DATA EXCERPTS below:

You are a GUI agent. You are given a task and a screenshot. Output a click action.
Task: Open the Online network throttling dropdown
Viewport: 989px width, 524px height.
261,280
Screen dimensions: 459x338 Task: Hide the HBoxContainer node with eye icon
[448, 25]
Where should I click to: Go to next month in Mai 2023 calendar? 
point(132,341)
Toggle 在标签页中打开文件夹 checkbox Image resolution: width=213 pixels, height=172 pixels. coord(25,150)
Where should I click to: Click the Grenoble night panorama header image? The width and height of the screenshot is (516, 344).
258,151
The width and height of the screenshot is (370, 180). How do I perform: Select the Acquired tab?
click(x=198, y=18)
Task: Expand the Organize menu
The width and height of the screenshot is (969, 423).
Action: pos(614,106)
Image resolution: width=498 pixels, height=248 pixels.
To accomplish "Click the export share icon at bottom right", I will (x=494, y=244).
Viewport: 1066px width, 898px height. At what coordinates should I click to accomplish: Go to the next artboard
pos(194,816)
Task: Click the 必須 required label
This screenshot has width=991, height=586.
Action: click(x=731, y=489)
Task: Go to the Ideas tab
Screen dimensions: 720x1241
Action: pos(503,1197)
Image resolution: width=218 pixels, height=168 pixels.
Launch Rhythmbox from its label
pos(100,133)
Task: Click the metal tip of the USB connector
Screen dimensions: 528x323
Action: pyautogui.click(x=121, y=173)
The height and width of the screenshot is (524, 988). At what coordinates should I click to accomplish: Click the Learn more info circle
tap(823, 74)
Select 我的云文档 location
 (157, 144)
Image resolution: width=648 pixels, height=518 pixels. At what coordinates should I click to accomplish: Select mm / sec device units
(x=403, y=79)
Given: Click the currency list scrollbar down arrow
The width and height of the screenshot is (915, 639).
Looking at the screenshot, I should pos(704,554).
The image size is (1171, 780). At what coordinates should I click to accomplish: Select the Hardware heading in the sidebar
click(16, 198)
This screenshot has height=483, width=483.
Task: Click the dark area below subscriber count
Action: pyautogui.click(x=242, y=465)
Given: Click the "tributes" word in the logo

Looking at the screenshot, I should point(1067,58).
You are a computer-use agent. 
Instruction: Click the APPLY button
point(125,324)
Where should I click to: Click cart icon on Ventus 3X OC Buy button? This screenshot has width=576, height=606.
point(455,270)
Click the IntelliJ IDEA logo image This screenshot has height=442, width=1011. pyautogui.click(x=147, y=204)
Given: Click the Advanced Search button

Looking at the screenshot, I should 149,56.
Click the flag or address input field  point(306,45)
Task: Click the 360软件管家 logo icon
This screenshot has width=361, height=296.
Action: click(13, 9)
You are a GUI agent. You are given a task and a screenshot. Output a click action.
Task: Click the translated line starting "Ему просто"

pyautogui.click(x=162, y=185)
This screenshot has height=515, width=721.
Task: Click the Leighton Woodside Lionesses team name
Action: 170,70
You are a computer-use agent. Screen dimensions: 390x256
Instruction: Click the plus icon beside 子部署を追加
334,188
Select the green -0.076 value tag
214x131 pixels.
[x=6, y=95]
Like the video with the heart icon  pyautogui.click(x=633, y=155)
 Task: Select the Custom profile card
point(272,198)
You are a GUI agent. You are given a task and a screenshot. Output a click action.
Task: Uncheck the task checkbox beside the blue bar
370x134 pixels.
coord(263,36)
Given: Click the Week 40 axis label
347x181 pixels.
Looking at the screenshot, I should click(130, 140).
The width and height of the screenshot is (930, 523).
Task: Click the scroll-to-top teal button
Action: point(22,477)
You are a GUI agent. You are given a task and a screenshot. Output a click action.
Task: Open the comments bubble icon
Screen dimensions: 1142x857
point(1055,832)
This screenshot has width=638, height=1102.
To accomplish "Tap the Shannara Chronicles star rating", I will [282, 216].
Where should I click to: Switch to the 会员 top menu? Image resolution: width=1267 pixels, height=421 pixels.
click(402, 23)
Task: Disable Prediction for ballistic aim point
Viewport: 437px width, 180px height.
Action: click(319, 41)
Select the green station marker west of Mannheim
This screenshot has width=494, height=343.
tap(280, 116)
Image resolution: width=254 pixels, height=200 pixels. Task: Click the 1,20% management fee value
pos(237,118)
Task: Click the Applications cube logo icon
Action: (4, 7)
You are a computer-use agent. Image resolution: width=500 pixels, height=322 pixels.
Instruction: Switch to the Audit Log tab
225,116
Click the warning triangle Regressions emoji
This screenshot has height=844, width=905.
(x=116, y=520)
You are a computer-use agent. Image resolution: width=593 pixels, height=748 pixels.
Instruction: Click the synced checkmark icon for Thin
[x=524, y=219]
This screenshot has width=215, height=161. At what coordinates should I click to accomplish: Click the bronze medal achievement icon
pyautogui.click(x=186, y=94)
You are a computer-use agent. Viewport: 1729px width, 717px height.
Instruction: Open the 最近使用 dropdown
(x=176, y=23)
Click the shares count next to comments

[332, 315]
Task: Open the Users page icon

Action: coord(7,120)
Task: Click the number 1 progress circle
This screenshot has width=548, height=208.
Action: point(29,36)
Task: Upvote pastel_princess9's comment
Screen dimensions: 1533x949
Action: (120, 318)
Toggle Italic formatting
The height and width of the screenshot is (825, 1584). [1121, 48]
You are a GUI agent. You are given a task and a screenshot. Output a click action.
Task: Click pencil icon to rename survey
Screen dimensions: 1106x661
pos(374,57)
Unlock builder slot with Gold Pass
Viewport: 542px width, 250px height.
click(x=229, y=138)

End of DATA EXCERPTS.

PROMPT:
Each line in the entries above that includes the string "checkbox" should be extracted.

TASK RESPONSE:
Toggle 在标签页中打开文件夹 checkbox Image resolution: width=213 pixels, height=172 pixels. coord(25,150)
Task: Uncheck the task checkbox beside the blue bar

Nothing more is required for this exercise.